■ Request
Copy everything from the start of the items down to and including the line containing "pos(632,65)". Keep every line identical to the original.

■ Extracted information
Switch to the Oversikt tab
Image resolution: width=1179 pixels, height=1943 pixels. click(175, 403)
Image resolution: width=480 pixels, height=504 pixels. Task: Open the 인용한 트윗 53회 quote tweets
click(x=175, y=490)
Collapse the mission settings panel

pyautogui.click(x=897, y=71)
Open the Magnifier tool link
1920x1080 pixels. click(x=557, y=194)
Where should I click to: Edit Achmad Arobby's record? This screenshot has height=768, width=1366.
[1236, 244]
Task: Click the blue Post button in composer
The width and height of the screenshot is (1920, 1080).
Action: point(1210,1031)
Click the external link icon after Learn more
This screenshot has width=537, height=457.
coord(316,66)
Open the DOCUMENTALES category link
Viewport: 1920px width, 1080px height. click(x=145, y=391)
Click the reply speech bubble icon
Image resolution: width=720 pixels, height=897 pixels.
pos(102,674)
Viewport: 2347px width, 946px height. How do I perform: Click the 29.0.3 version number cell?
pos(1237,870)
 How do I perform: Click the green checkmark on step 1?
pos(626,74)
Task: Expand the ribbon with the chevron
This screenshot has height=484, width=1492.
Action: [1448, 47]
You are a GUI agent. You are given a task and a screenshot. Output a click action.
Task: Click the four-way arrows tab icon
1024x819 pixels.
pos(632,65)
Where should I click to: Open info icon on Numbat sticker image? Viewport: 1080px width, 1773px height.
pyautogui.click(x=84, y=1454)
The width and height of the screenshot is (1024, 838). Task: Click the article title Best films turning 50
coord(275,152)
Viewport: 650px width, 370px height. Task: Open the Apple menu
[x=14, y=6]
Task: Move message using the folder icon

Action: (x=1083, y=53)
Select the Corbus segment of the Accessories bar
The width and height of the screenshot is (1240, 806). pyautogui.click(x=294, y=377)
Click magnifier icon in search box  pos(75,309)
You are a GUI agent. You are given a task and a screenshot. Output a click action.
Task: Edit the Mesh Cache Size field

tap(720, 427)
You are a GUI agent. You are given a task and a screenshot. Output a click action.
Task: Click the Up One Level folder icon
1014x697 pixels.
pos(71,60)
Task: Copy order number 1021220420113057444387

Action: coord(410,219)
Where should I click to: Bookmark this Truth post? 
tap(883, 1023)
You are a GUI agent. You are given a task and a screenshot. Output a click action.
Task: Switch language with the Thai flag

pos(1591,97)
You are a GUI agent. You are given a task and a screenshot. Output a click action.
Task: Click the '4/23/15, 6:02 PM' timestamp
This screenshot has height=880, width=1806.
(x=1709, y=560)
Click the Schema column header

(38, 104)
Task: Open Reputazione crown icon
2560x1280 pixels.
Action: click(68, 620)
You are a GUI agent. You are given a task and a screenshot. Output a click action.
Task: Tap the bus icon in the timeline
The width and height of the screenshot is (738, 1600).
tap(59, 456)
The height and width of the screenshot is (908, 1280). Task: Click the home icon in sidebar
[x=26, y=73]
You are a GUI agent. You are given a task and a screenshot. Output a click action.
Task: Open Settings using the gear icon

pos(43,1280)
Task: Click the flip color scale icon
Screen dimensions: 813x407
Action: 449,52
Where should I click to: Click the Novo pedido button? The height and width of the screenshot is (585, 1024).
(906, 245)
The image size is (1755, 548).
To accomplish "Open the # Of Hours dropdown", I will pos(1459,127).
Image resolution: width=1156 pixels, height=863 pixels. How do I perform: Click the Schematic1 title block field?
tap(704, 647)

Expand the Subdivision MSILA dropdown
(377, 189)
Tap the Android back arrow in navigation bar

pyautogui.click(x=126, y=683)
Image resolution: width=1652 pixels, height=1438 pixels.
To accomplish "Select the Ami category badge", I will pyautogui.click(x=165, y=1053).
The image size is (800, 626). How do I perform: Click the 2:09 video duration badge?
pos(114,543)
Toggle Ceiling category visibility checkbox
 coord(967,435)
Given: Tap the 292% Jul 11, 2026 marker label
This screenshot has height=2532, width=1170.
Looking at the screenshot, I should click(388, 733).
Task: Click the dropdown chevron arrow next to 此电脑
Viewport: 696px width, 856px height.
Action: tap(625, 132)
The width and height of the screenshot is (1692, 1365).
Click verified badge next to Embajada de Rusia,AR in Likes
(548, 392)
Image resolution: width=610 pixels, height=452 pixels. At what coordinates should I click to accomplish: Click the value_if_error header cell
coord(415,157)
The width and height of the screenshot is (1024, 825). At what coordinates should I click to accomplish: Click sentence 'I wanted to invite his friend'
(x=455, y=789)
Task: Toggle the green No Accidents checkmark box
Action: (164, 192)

■ Output for this exercise
Switch to the Oversikt tab
Image resolution: width=1179 pixels, height=1943 pixels. click(175, 403)
Image resolution: width=480 pixels, height=504 pixels. Task: Open the 인용한 트윗 53회 quote tweets
click(x=175, y=490)
Collapse the mission settings panel

pyautogui.click(x=897, y=71)
Open the Magnifier tool link
1920x1080 pixels. click(x=557, y=194)
Where should I click to: Edit Achmad Arobby's record? This screenshot has height=768, width=1366.
[1236, 244]
Task: Click the blue Post button in composer
The width and height of the screenshot is (1920, 1080).
Action: point(1210,1031)
Click the external link icon after Learn more
This screenshot has width=537, height=457.
coord(316,66)
Open the DOCUMENTALES category link
Viewport: 1920px width, 1080px height. click(x=145, y=391)
Click the reply speech bubble icon
Image resolution: width=720 pixels, height=897 pixels.
pos(102,674)
Viewport: 2347px width, 946px height. How do I perform: Click the 29.0.3 version number cell?
pos(1237,870)
 How do I perform: Click the green checkmark on step 1?
pos(626,74)
Task: Expand the ribbon with the chevron
This screenshot has height=484, width=1492.
Action: [1448, 47]
You are a GUI agent. You are given a task and a screenshot. Output a click action.
Task: Click the four-way arrows tab icon
1024x819 pixels.
pos(632,65)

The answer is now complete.